Does the Telephone Consumer Protection Act (TCPA) provide any protection when a debt collector repeatedly telephones someone who is not the debtor? Federal courts accross the United States are split over this question, but in the Western District of New York, the answer is now "no."
In a recent case before Chief Judge William M. Skretny, the record showed that Palisades Collection made automated calls several times per week over a seven month period to the residence of Mr. John M. Franasiak regarding a debt owed by his daughter. Mr. Franasiak repeatedly told Palisades he was not the debtor and that the debtor did not reside with him. Eventually, he sent a cease and desist letter to Palisades. Palisades ignored his pleas. Finally, he filed a case against Palisades under the TCPA.

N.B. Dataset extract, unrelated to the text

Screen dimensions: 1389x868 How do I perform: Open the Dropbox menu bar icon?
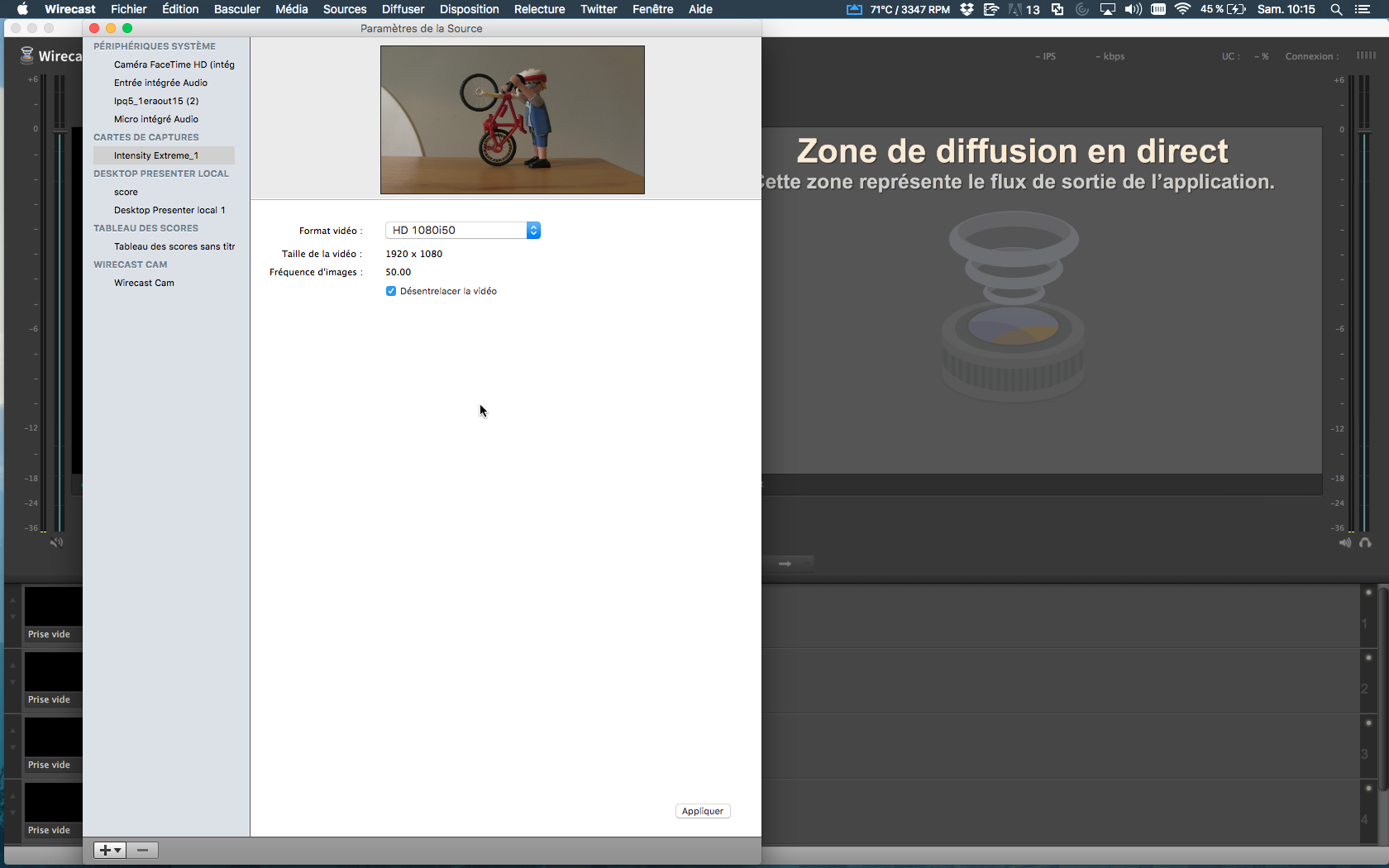click(967, 9)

The TCPA was implemented jointly by the Federal Communications Commission (FCC) and the Federal Trade Commission (FTC) in 1991 and includes specific rules about calls made to private homes by autodialers. One exception to the Act's general prohibition against such calls is when the recipient has a prior established business relationship with the caller.

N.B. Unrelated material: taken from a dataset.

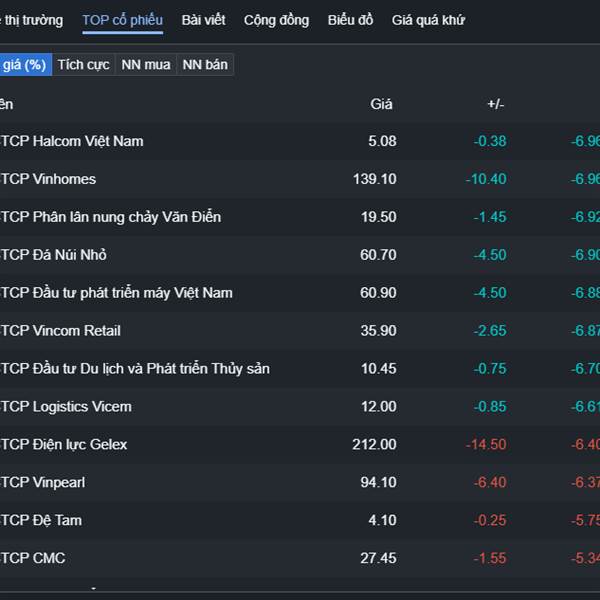Sort by the '+/-' column header
This screenshot has width=600, height=600.
496,104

Judge Skretny's decision, on Palisades' motion for summary judgment, noted that the FCC has not distinguished between debtors and non-debtors in its exemptions to the Act. "It is for the FCC, and not this Court, to determine whether a resident's privacy rights are adversely affected by seemingly intrusive calls by prerecorded messages," the court concluded. "Although it is the Court's opinion that such calls, when they are made to non-debtors, do adversely affect the individual's privacy interests, the FCC has found otherwise. Were this Court to [find for the plaintiff Mr. Franasiak], it would usurp the decision-making power Congress has properly left to another body, in this case, the FCC."
This is certainly not the first time the courts have grappled with this question. The U.S. Court of Appeals for the Eleventh Circuit, and federal district courts in the Northern District of Alabama and the Eastern District of Michigan reached the same conclusion as Judge Skretny, on the basis that all debt collection calls are exempt. On the other hand, The Eastern District of Pennsylvania has concluded that a non-debtor's rights are violated by such activies. So, unless the FCC acts to resolve this issue, the answer to whether you are protected by the TCPA if you are receiving auto-dialed debt collection calls is -- it depends on where you live.
The case is Franasiak v. Palisades Collection, 09-CV-00835. Decision available on Justia.